Feedback from patients and their relatives regarding the care they received while using the service was consistently positive. Where people had cause to complain, the senior management team had processes in place for meeting with complainants to address their concerns and to offer resolutions, as well as ensuring improvements were made to the overall service. Staff were observed to engage with patients in a compassionate and caring manner.
There were distinct subtleties with regards to the way staff considered their patients. For example, despite the fact that the majority of patients using the ED were only present in the department for no more than four hours, staff were seen to provide holistic care to people; people were referred to by name and not by condition or cubicle number. Examples of comments made by patients included “It is not possible to put a value on what was done for me in A&E”, “They [nurses and doctors] listened and were 100% professional yet still personal and friendly” and “Your complete emergency department were not only extremely efficient but caring, empathetic, reassuring and speedy. The care I received was exemplary… Every single person that we came across in this hospital has given us outstanding customer care. They are all an enormous credit to you [Chief Executive] and to the NHS”.
Careful consideration had been given to the design and layout of the ED during a refurbishment in 2012. Senior members of the ED team reviewed a range of existing EDs and incorporated innovative designs and ideas as part of their refurbishment plan.
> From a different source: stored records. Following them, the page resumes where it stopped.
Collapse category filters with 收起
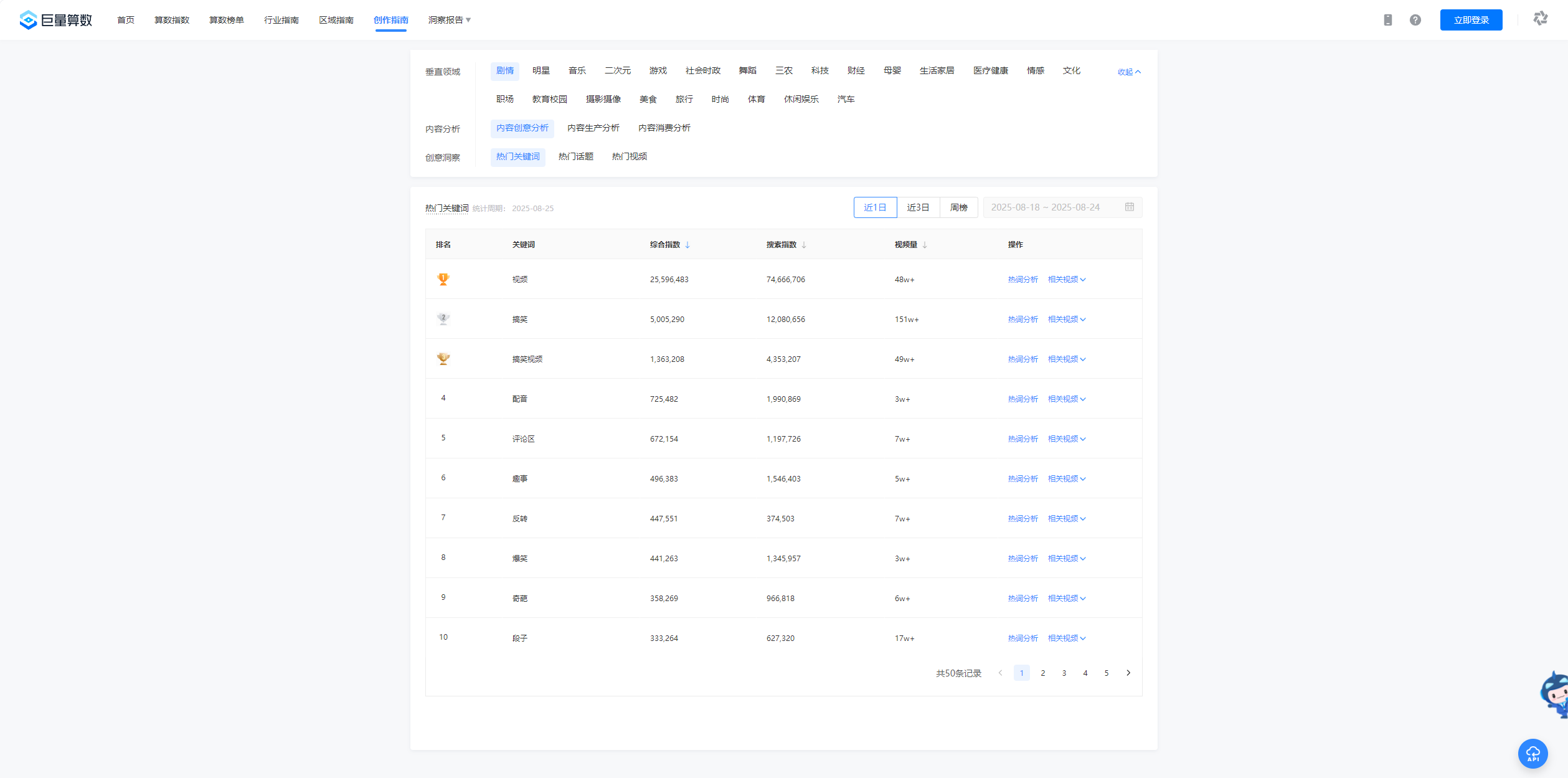pyautogui.click(x=1128, y=72)
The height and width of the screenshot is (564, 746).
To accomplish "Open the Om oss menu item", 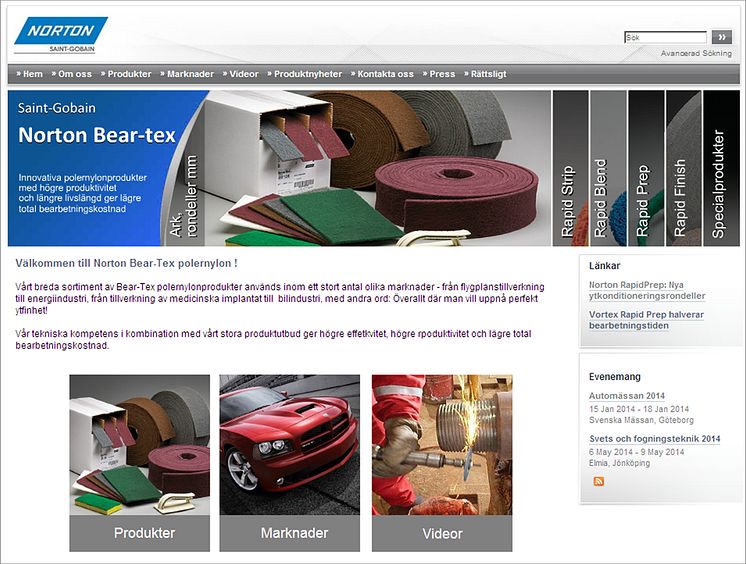I will 71,74.
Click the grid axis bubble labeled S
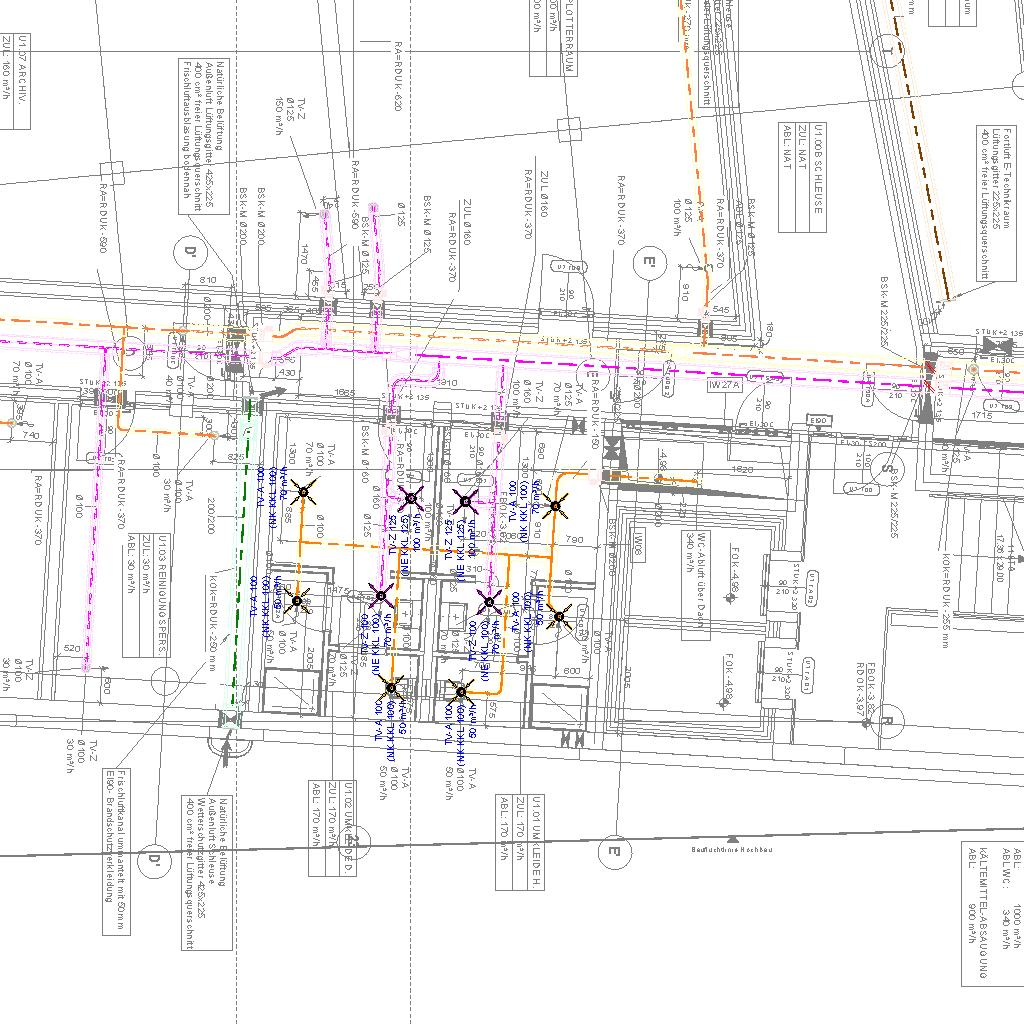The image size is (1024, 1024). [886, 467]
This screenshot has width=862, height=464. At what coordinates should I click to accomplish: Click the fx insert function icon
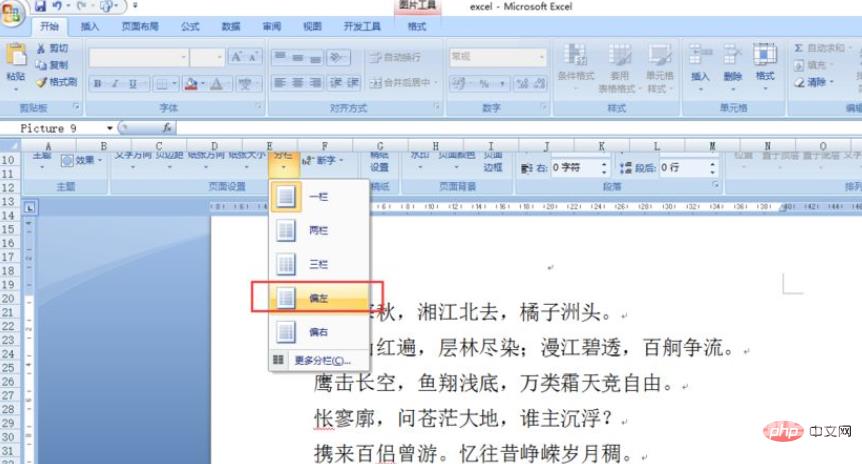(167, 128)
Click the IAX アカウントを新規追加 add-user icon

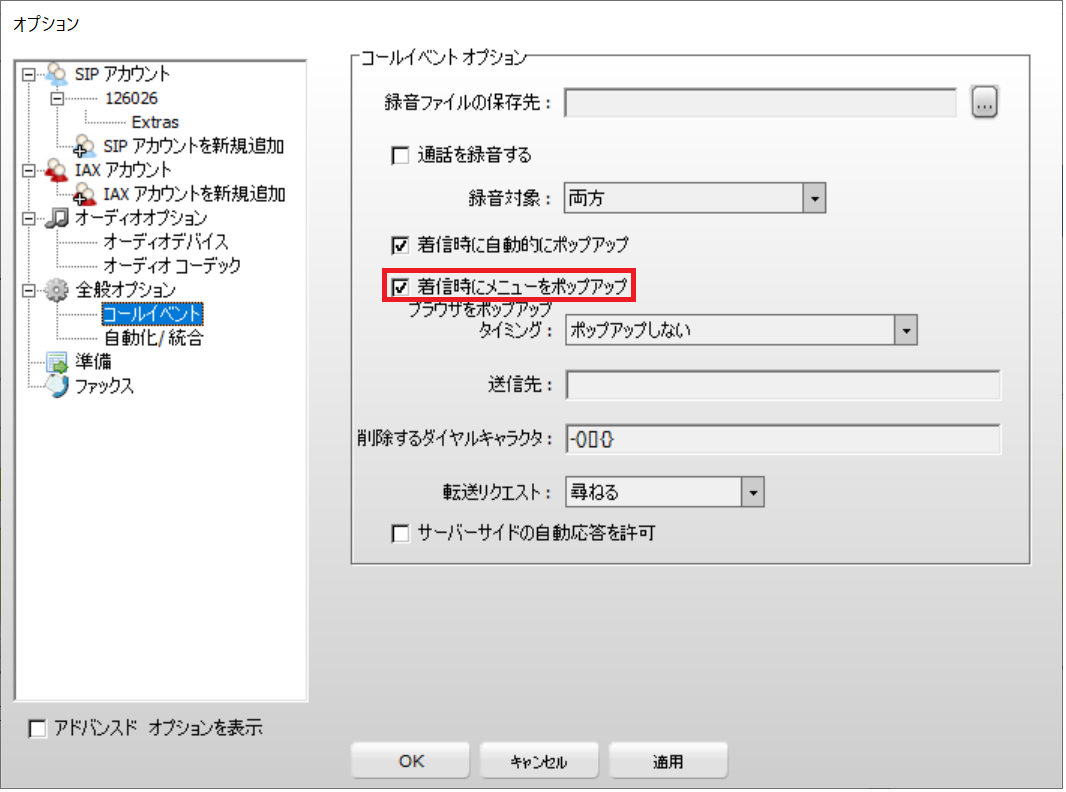tap(84, 194)
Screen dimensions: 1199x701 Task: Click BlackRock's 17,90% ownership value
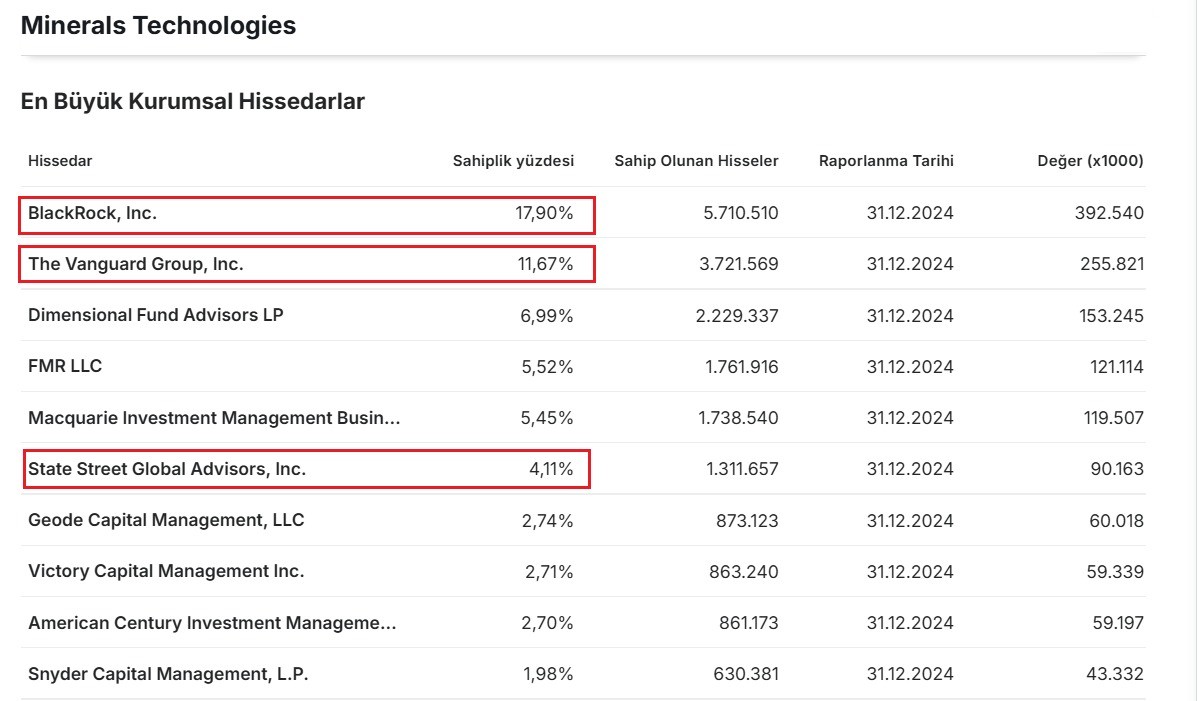pos(544,213)
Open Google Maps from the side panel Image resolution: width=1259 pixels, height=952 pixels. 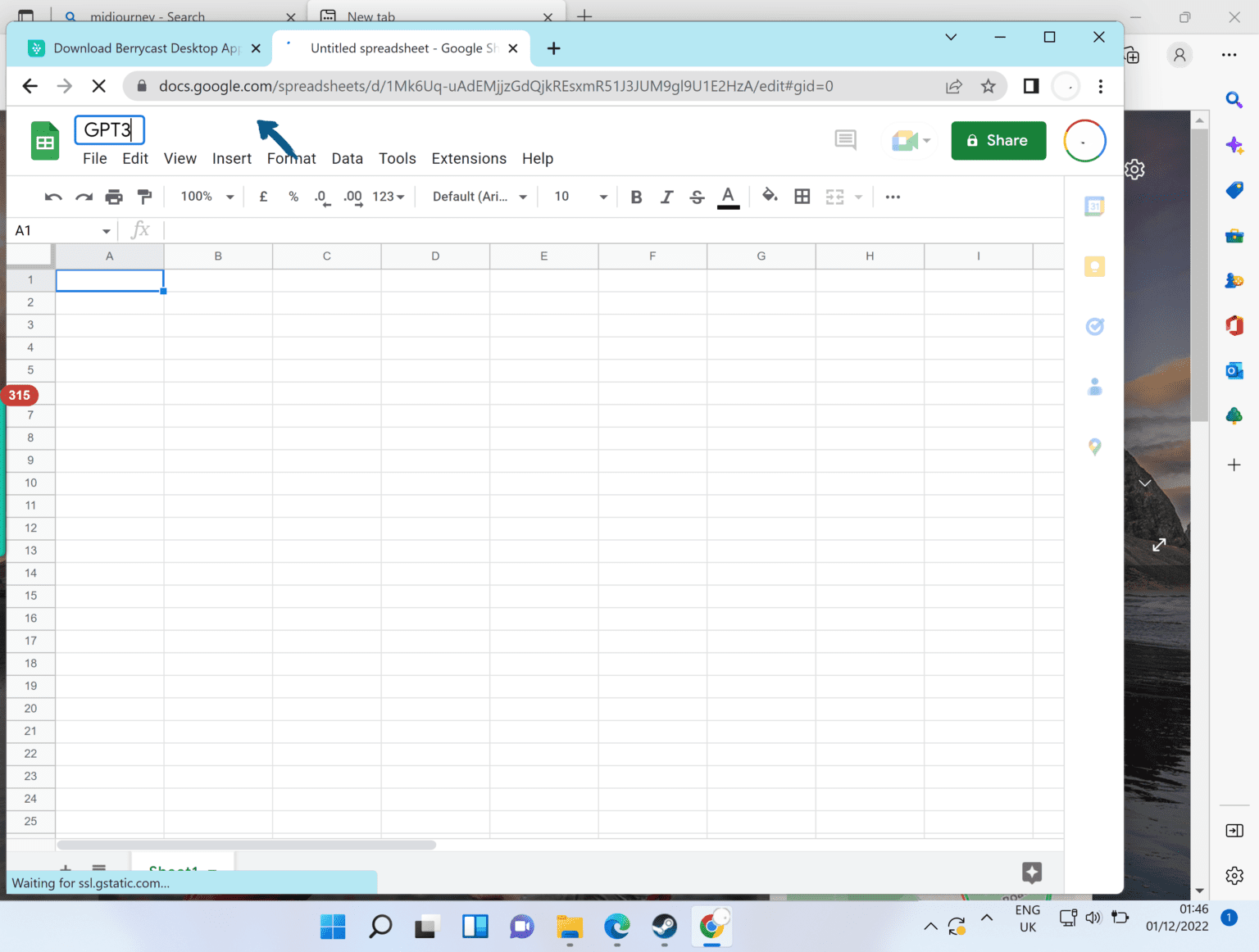coord(1094,447)
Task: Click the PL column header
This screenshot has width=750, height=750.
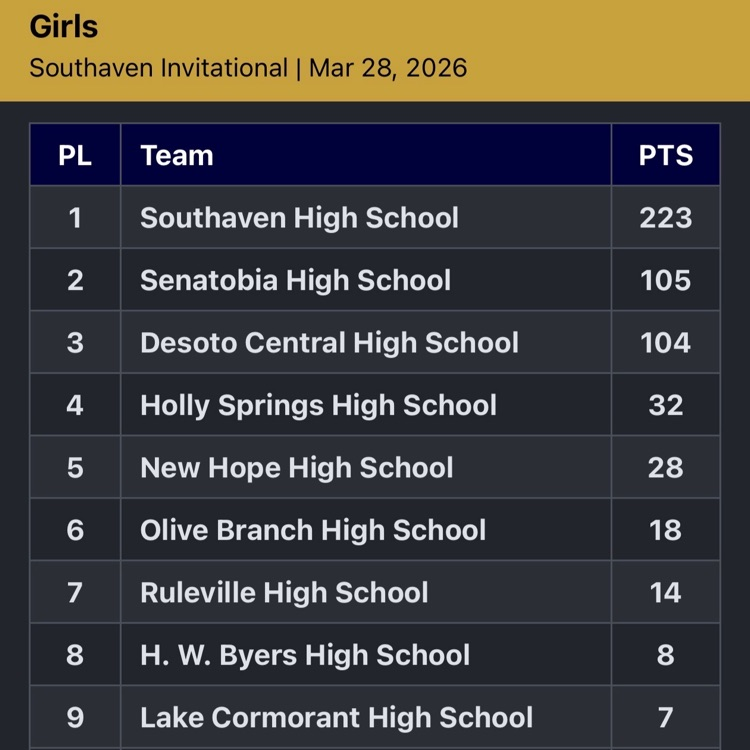Action: (x=75, y=155)
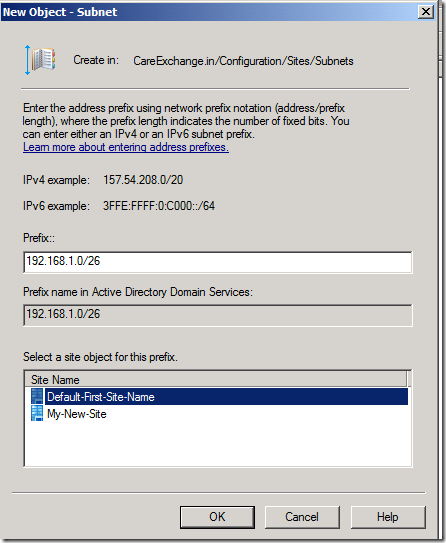
Task: Click the subnet book icon beside Create in
Action: pyautogui.click(x=41, y=60)
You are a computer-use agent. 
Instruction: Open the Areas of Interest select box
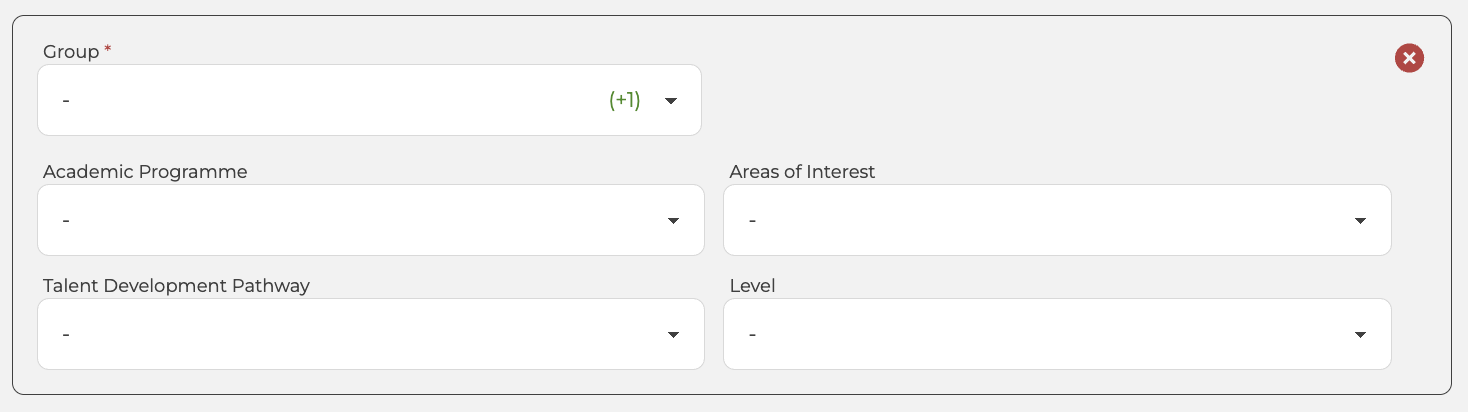[x=1040, y=220]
Staff visited internationally renowned trauma EDs in an attempt to learn and introduce new ways of working, with the ultimate goal of improving the overall quality of care patients could expect to receive when they visited the ED at Frimley Park Hospital.
Consideration had been given to the ageing population to which Frimley Park Hospital serves. Examples included the design of two majors cubicles so that they were “dementia friendly”. A bariatric cubicle was included in the re-design on the ED to meet the anticipated and evolving obesity epidemic. Patients presenting with gynaecology complaints could be cared for and receive treatment in a cubicle that was suitably designed so as to protect people’s privacy and dignity.